Chrysalis falls after buying third of Jupiter’s Starling stake

Shares in Jupiter’s under-pressure growth capital fund drop 6% on deal to buy £20m of unquoted Starling bank from Jupiter UK Mid Cap fund, run by co-manager Richard Watts. Analysts say the transaction increases Chrysalis' risks.

Chrysalis Investments’ (CHRY ) rehabilitation efforts took a dent today after the struggling Jupiter growth capital fund announced it would buy £20m shares in the unlisted Starling bank from its fund manager.

The move, which accompanied Jupiter’s announcement that it would unwind all unquoted positions from its open-ended funds, sent Chrysalis’ shares 6% lower as analysts said it increased the portfolio’s risks and raised questions over the independence of the board from Jupiter.

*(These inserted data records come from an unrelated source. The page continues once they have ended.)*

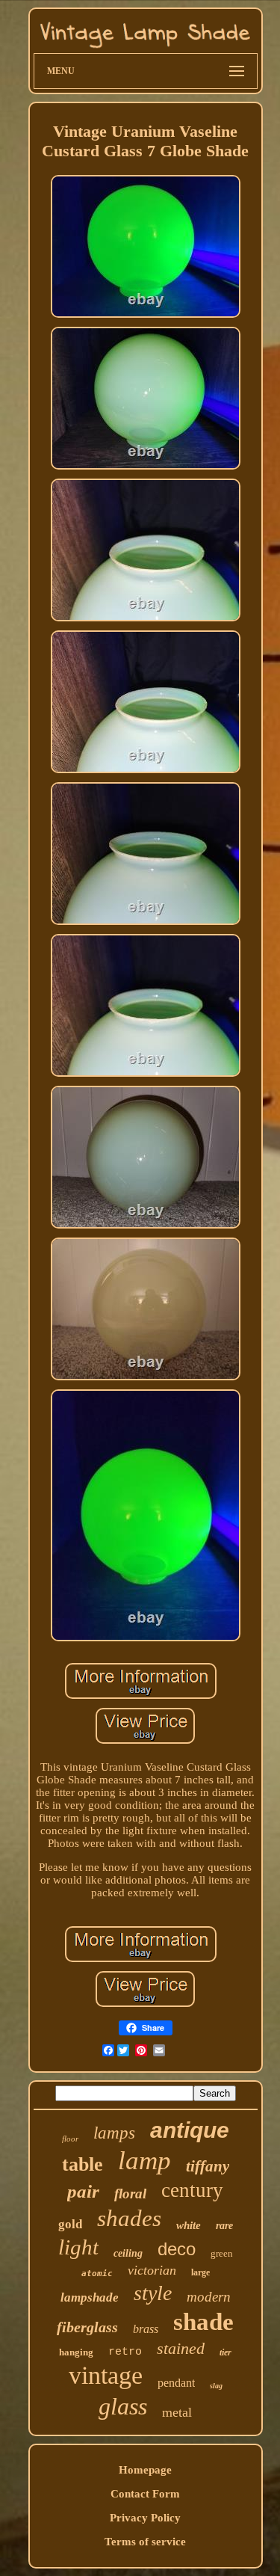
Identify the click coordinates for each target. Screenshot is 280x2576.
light (78, 2247)
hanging (76, 2352)
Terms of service (145, 2542)
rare (224, 2225)
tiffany (207, 2166)
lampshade (89, 2297)
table (82, 2164)
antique (189, 2130)
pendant (176, 2382)
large (200, 2272)
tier (225, 2352)
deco (177, 2249)
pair (83, 2191)
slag (216, 2386)
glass (123, 2406)
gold (70, 2224)
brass (145, 2329)
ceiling (128, 2253)
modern (209, 2297)
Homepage (145, 2470)
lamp (144, 2160)
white (188, 2225)
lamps (114, 2133)
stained (181, 2348)
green (222, 2253)
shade (203, 2321)
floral (130, 2193)
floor (70, 2138)
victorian (152, 2270)
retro (125, 2352)
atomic (97, 2273)
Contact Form (145, 2494)
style (153, 2293)
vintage (106, 2375)
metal (177, 2412)
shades (129, 2218)
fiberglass (87, 2327)
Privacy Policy (145, 2518)
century (192, 2190)
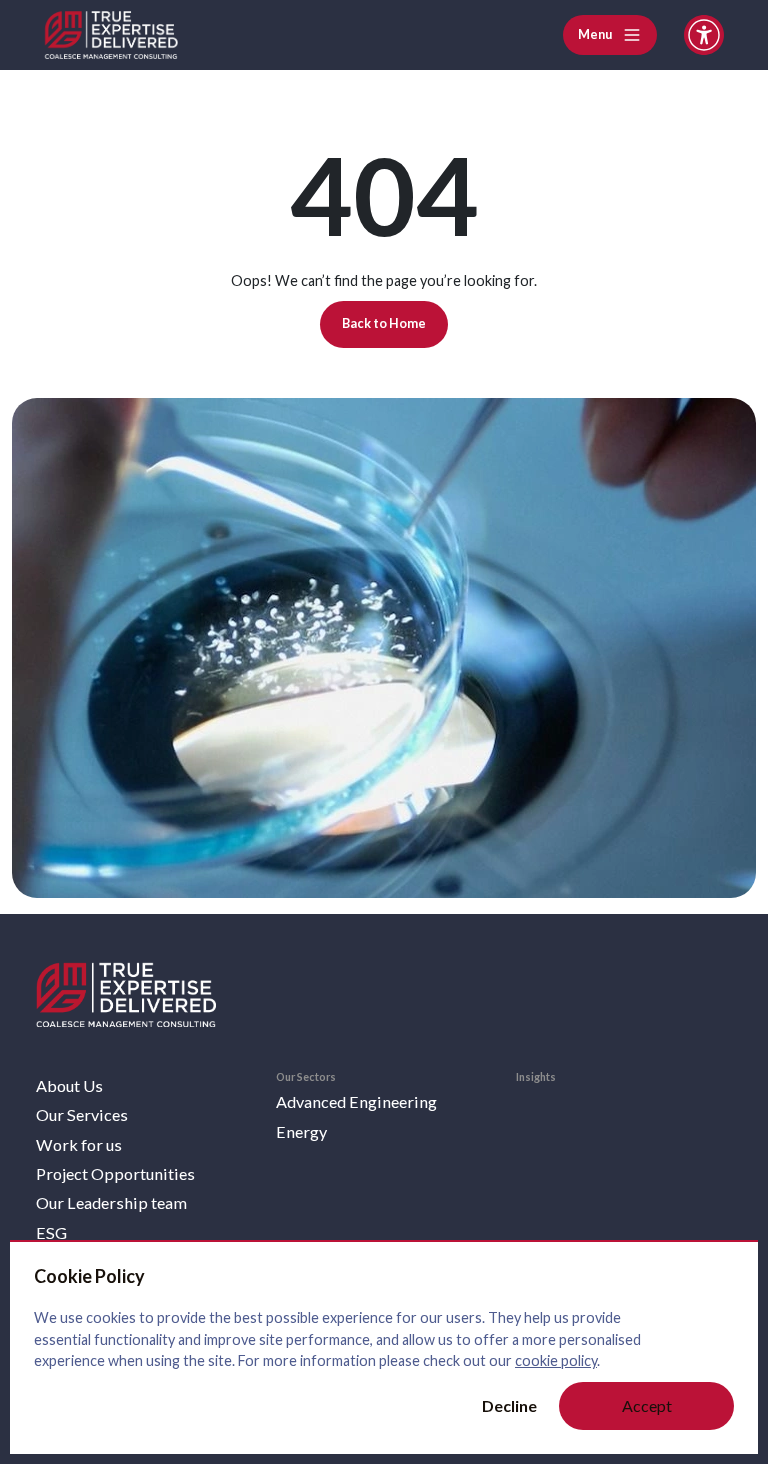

Stifel analyst Iain Scouller downgraded the investment trust to ‘sell’ from ‘hold’ saying with £20m of other planned follow-up investments, the transaction would reduce Chrysalis’ cash to £29m, or 4% of net asset value (NAV).

He described this as a ‘low cushion’ for a fund needing to support its pool of largely unquoted growth companies through an economic downturn and with capital markets currently closed to flotations.

Winterflood’s Emma Bird was concerned too with Chrysalis’ increased portfolio concentration with Starling set to become its largest holding, rising from 12% to 15% of assets.

She said this was ‘a risk which investors should monitor closely’ given Starling was a young business operating in one market, the competitive UK banking sector.

While Bird praised Jupiter’s decision to remove illiquid, unquoted stocks from its open-ended funds, and said the ‘closed-end structure’ of Chrysalis was clearly ‘more suitable’, the closeness of the investment company to its fund manager was under scrutiny.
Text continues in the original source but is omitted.